Sanford Schwartz
Reading ["The Eye of Conscience: Photographers and Social Change" by Milton Meltzer and Bernard Cole] is a little like those times in school when you went in for a session with the guidance counselor: the man meant well, but the points he made, even about important things, were so predictable, and the terms he used were so solemn, and he repeated himself so much, that you were never sure, by the end, whether you were more bored or more annoyed with him. Like the guidance counselor's, the language in "The Eye of Conscience" isn't the kind that's geared for having fresh perceptions, or even for presenting old perceptions in a lively way. It's a shame everything is so smothered, because the book presents good subjects for its audience: how photography helps affect social change, or mirrors social problems, and how the camera, when used daily and continually, is an instrument that tells us about our instincts and feelings.
The main focus in the book is on 10 photographers and their involvement with social problems…. The main trouble with the biographies is that the authors don't relate the individual photographer's character and motives to his pictures; the pictures just dangle alongside, like evidence. Social commitment is hammered in as the only thing to keep in mind. That commitment is important but, taken by itself, it's not why some people make memorable photographs….
[Meltzer] and Cole's assumption is that, if a career is noble and committed, the photographs automatically will be moving and important. They should have proved this—which isn't always the case here….

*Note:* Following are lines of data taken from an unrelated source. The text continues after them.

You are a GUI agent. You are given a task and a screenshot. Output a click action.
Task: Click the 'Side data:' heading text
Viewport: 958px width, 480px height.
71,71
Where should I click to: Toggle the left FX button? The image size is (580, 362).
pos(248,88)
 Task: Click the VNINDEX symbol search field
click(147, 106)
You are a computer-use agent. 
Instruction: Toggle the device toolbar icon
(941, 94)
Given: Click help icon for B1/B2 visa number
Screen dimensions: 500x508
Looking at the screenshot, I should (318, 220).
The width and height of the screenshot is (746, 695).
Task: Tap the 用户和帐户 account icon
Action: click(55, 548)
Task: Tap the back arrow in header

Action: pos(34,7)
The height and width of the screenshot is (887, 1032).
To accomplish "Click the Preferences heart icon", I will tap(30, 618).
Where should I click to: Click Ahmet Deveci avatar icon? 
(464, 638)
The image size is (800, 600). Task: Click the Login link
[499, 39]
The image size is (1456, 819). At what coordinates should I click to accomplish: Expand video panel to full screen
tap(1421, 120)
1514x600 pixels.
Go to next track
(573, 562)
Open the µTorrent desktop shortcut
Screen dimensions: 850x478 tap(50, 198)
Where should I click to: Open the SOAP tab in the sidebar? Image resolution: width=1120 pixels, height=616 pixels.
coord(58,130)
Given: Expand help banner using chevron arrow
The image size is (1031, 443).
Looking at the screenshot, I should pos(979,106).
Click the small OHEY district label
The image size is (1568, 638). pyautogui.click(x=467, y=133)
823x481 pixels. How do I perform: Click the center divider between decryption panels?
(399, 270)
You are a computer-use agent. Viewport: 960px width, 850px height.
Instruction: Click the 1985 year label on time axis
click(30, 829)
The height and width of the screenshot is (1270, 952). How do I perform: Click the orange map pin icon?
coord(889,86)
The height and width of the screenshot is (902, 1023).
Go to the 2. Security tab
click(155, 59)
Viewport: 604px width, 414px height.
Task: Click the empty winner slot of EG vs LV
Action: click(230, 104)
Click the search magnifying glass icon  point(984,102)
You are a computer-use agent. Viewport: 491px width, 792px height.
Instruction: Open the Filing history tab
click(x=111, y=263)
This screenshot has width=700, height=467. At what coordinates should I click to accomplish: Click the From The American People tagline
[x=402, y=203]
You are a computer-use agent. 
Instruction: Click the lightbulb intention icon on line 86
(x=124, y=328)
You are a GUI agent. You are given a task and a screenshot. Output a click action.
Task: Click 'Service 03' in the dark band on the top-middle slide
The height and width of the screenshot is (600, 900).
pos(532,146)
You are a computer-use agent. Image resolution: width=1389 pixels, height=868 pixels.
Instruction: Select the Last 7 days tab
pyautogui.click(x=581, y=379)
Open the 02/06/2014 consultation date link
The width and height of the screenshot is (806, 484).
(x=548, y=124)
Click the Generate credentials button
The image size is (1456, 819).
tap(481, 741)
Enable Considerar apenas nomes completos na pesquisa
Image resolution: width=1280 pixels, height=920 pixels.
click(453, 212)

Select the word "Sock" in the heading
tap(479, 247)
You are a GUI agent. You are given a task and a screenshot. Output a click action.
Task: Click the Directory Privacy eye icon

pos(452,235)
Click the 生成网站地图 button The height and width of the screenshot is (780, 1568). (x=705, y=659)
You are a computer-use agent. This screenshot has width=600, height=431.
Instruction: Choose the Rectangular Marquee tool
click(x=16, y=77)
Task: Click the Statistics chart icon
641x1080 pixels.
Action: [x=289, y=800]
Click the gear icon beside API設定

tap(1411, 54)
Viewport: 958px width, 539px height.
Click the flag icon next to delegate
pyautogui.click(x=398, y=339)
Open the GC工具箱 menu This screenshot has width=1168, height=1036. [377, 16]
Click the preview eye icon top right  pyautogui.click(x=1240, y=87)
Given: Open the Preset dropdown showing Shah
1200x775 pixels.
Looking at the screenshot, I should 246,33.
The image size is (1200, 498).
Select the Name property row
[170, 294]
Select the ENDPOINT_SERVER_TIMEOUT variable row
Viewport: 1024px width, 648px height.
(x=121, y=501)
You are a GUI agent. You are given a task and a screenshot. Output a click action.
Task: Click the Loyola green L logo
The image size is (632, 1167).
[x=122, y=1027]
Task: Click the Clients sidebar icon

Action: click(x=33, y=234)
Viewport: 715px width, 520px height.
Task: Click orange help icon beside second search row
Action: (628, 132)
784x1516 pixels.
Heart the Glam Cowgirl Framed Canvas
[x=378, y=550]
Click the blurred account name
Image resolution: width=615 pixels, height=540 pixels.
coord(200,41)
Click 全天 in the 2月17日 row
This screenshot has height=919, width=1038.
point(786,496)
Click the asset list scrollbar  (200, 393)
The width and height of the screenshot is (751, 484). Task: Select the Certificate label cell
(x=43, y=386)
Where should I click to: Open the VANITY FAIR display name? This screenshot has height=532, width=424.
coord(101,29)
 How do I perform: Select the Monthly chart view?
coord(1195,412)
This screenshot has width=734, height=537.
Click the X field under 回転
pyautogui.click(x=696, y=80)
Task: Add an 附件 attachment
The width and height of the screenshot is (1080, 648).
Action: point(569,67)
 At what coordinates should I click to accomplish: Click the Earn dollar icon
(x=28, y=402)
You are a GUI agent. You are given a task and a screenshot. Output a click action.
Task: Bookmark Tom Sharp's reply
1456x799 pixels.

[The] book's implied meaning, that socially oriented photography is the kind that will most stimulate the young, is also questionable. Distinctive social photography takes more than sympathy…. Anyway, the best art made by children, whether in photography or painting, rarely shows sympathetic awareness of people and their problems; children's art is private, it's derived more from spontaneous, instinctive reactions, usually to family and friends, and it's often close to fantasy. Meltzer and Cole, because they never clearly differentiate their Social Photography theme from their Be-a-Photographer theme, and because of the way they describe their subjects' lives, make it seem as if they want art to be the product of altruism. That's wishful thinking.
Sanford Schwartz, in his review of "The Eye of Conscience," in The New York Times Book Review (© 1974 by The New York Times Company; reprinted by permission). August 25, 1974, p. 8.